[[ RECORDS SUPPLIED, beginning ]]

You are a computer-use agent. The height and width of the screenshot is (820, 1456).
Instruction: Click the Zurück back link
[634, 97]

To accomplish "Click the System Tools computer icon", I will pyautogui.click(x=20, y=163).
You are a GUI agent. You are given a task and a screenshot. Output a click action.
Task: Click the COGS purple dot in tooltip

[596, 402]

[[ RECORDS SUPPLIED, end ]]
[[ RECORDS SUPPLIED, beginning ]]

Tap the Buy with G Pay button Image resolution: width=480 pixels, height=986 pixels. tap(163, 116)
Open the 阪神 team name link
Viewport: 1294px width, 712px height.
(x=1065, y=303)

[[ RECORDS SUPPLIED, end ]]
[[ RECORDS SUPPLIED, beginning ]]

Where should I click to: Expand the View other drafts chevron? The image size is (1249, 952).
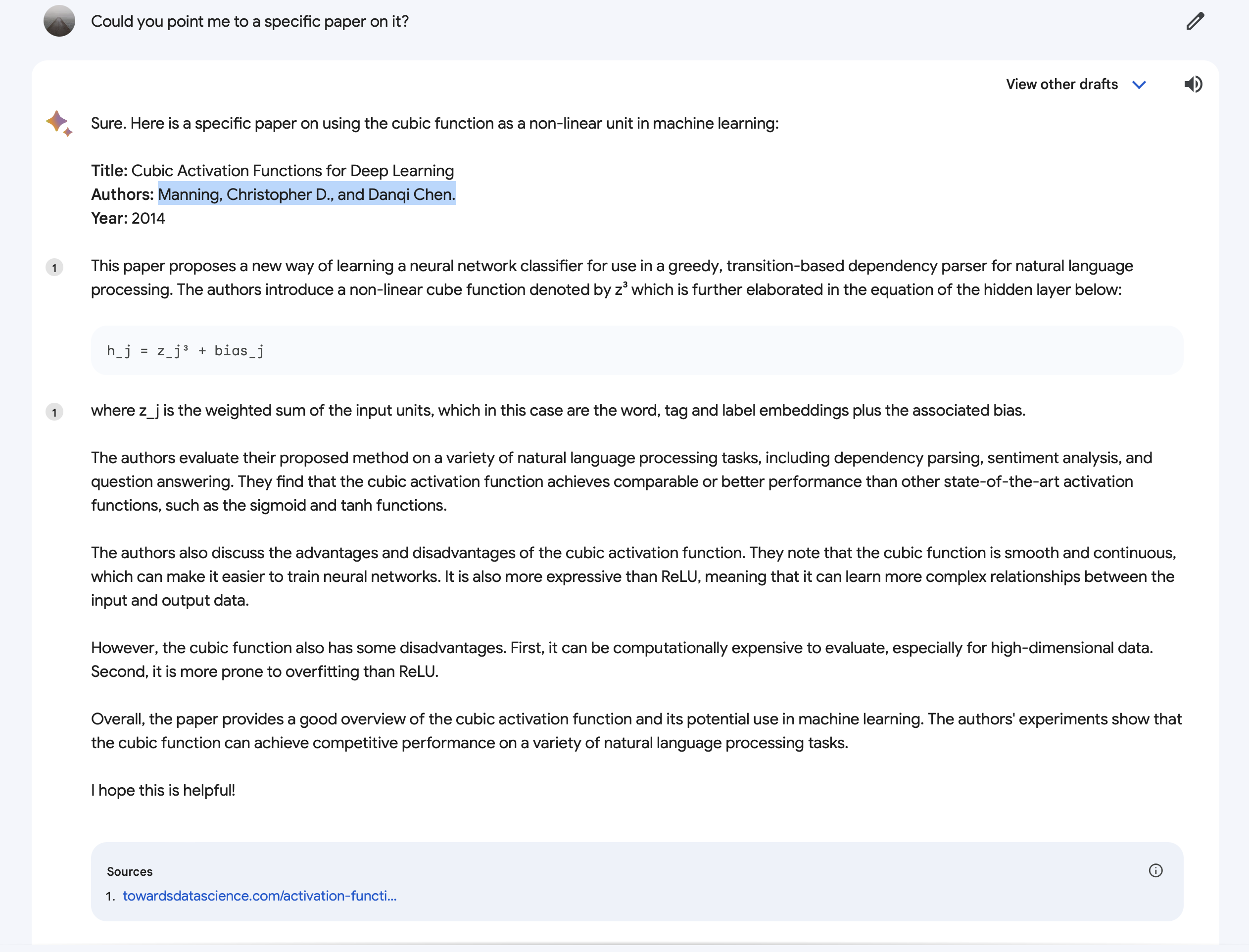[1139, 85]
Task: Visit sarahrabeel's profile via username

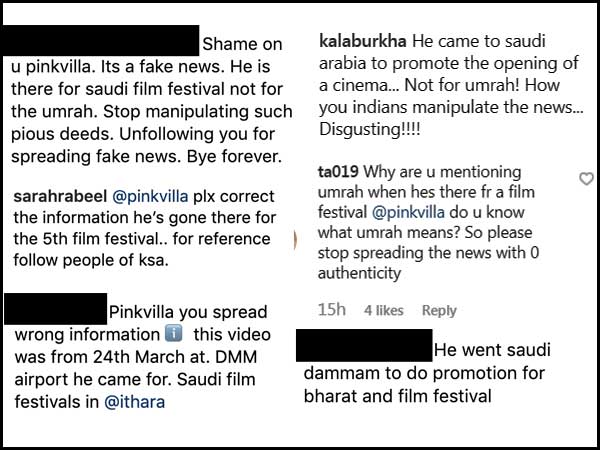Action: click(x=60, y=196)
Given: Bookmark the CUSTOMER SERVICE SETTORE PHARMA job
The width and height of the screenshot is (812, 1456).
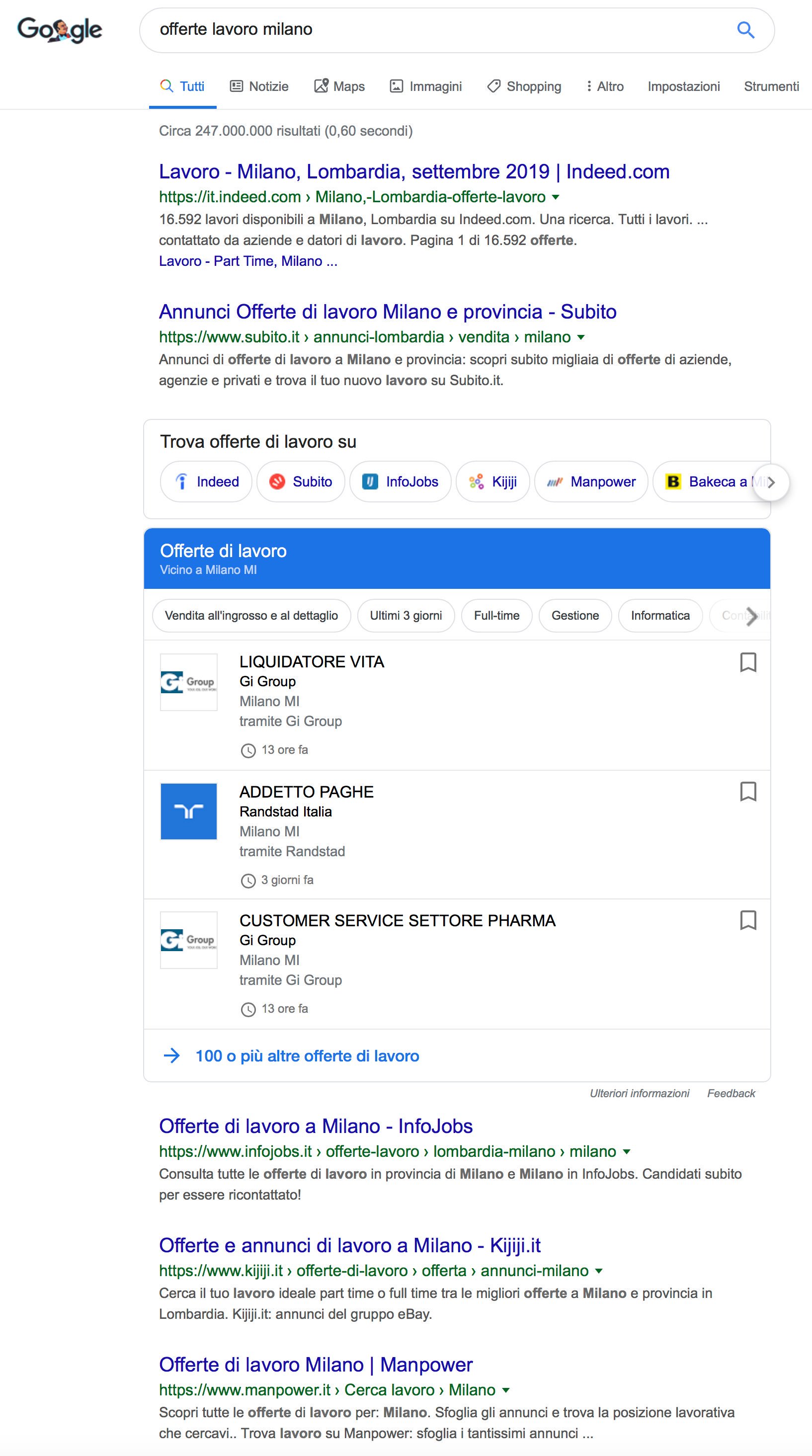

[[ RECORDS SUPPLIED, end ]]

▶ _PROBLEM DETAILS_
Start at the line containing "Where should I" above and stop at the line containing "The width and". Output those lines exactly, both included, but none of the pictures.

▶ _FINISHED TASK_
Where should I click to: Expand the View other drafts chevron? The image size is (1249, 952).
[1139, 85]
Task: Visit sarahrabeel's profile via username

Action: click(x=60, y=196)
Given: Bookmark the CUSTOMER SERVICE SETTORE PHARMA job
The width and height of the screenshot is (812, 1456).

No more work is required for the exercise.